Yapılacak görevler
A - Şu ifadelerin metinle uyuşup uyuşmadığını belirtin: (i) Sempozyumu Bilkent Üniversitesi ve Alman Uluslararası Hukuki İşbirliği Vakfı düzenledi. (ii) Haşim Kılıç, Anayasa Mahkemesi Raportörüdür. (iii) Osman Can konuşmasını sempozyumun son gününde yaptı. Her biri için evet ya da hayır deyin ve kararı belirleyen sözleri metinden olduğu gibi alıntılayın.
B - Lütfen metinde "Sırada Ne Var?" ifadesinden "cumhuriyet karşıtlarınca alkışlandı." ifadesine kadar olan bölümü hiç değiştirmeden yazın.
C - Metne göre Haşim Kılıç, değiştirilemez ilkeleri hangi konuşmasında konu olarak tespit etmeyi düşündüğünü açıklamıştı?

Metin
+ + + + + + +
Sırada Ne Var?
ATATÜRK rahatsız etti, cumhuriyet rahatsız etti. Anayasa'nın değişmez maddeleri gocundurdu.
Anayasa'nın değişmez maddelerinin değişmesini isteyenlerin arasında ise Türkiye Cumhuriyeti'nin varlığını korumakla görevli en yüksek mahkemenin başında olanlar da var.
Bilkent Üniversitesi ve Alman Uluslararası Hukuki İşbirliği Vakfı'nca düzenlenen 'Anayasalardaki Değiştirilemez İlkeler' sempozyumunda, Anayasa'nın 'Değiştirilmesi teklif dahi edilemez'' hükümlerinin tartışmaya açılması toplumun büyük kesiminde tepki toplarken cumhuriyet karşıtlarınca alkışlandı.
Anayasa Mahkemesi Başkanı Haşim Kılıç, değiştirilemez ilkeleri, Anayasa Mahkemesi'nin kuruluş yıldönümündeki konuşmasında konu olarak tespit etmeyi düşündüğünü açıklamıştı.
Ya sonra?
Sonra neler yaşandı birlikte bakalım:
ONLAR BUNU HEP YAPIYOR
ANAYASA Mahkemesi Raportörü ve AKP'nin yılmaz savunucusu Doç. Dr. Osman Can ise, sempozyumun ilk gününde yaptığı konuşmada, değiştirilemez ilkelere atıfla, "Devletin dili değil, devletin resmi dili" olabileceğini savundu.
+ + + + + + +
Mevcut veriler

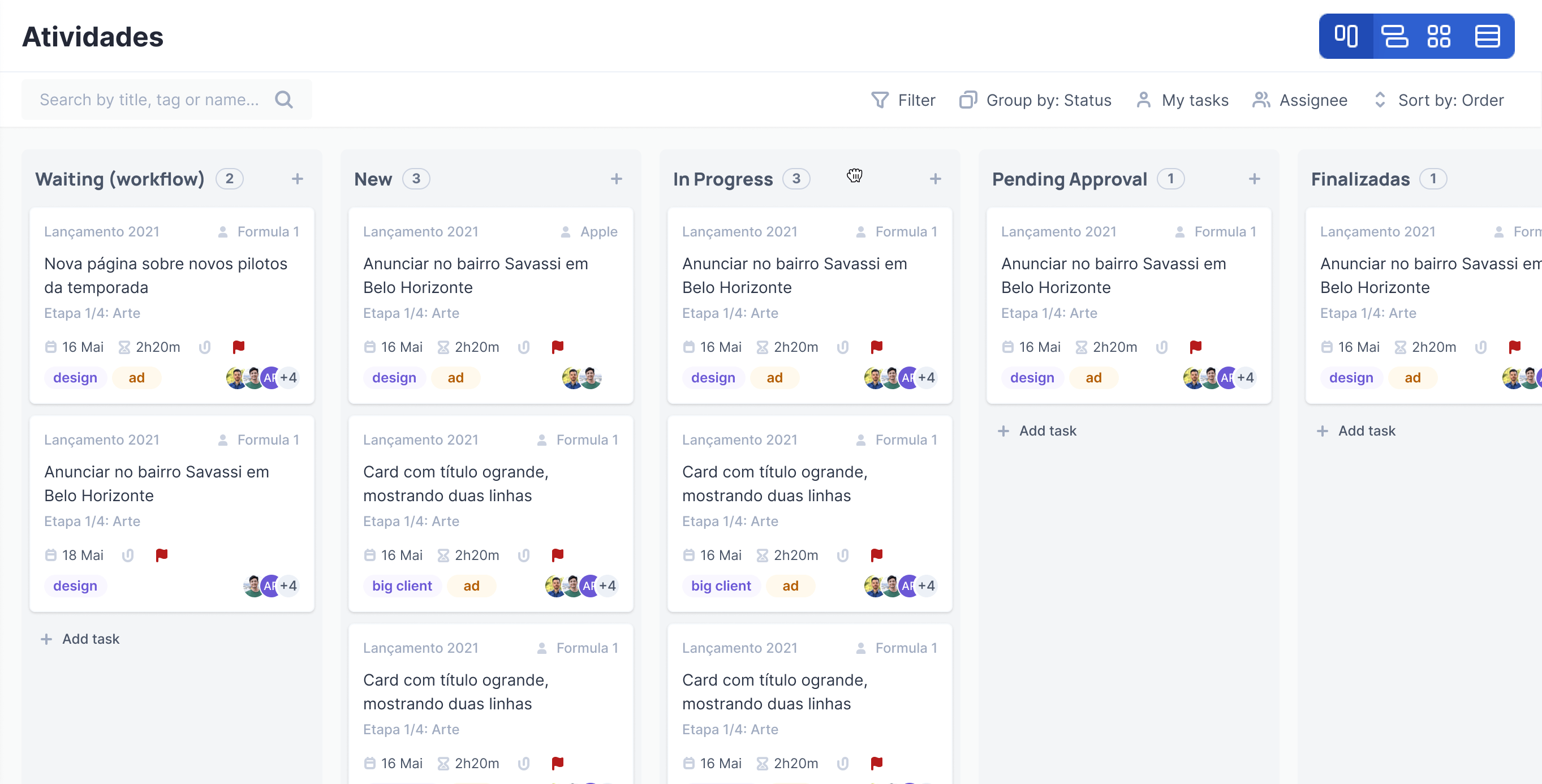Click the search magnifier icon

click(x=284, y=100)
+ + + + + + +
Sıralı çıktılar
A -
(i) Evet: "Bilkent Üniversitesi ve Alman Uluslararası Hukuki İşbirliği Vakfı'nca düzenlenen"
(ii) Hayır: "Anayasa Mahkemesi Başkanı Haşim Kılıç"
(iii) Hayır: "sempozyumun ilk gününde yaptığı konuşmada"

B -
Sırada Ne Var?
ATATÜRK rahatsız etti, cumhuriyet rahatsız etti. Anayasa'nın değişmez maddeleri gocundurdu.
Anayasa'nın değişmez maddelerinin değişmesini isteyenlerin arasında ise Türkiye Cumhuriyeti'nin varlığını korumakla görevli en yüksek mahkemenin başında olanlar da var.
Bilkent Üniversitesi ve Alman Uluslararası Hukuki İşbirliği Vakfı'nca düzenlenen 'Anayasalardaki Değiştirilemez İlkeler' sempozyumunda, Anayasa'nın 'Değiştirilmesi teklif dahi edilemez'' hükümlerinin tartışmaya açılması toplumun büyük kesiminde tepki toplarken cumhuriyet karşıtlarınca alkışlandı.

C - Anayasa Mahkemesi'nin kuruluş yıldönümündeki konuşmasında.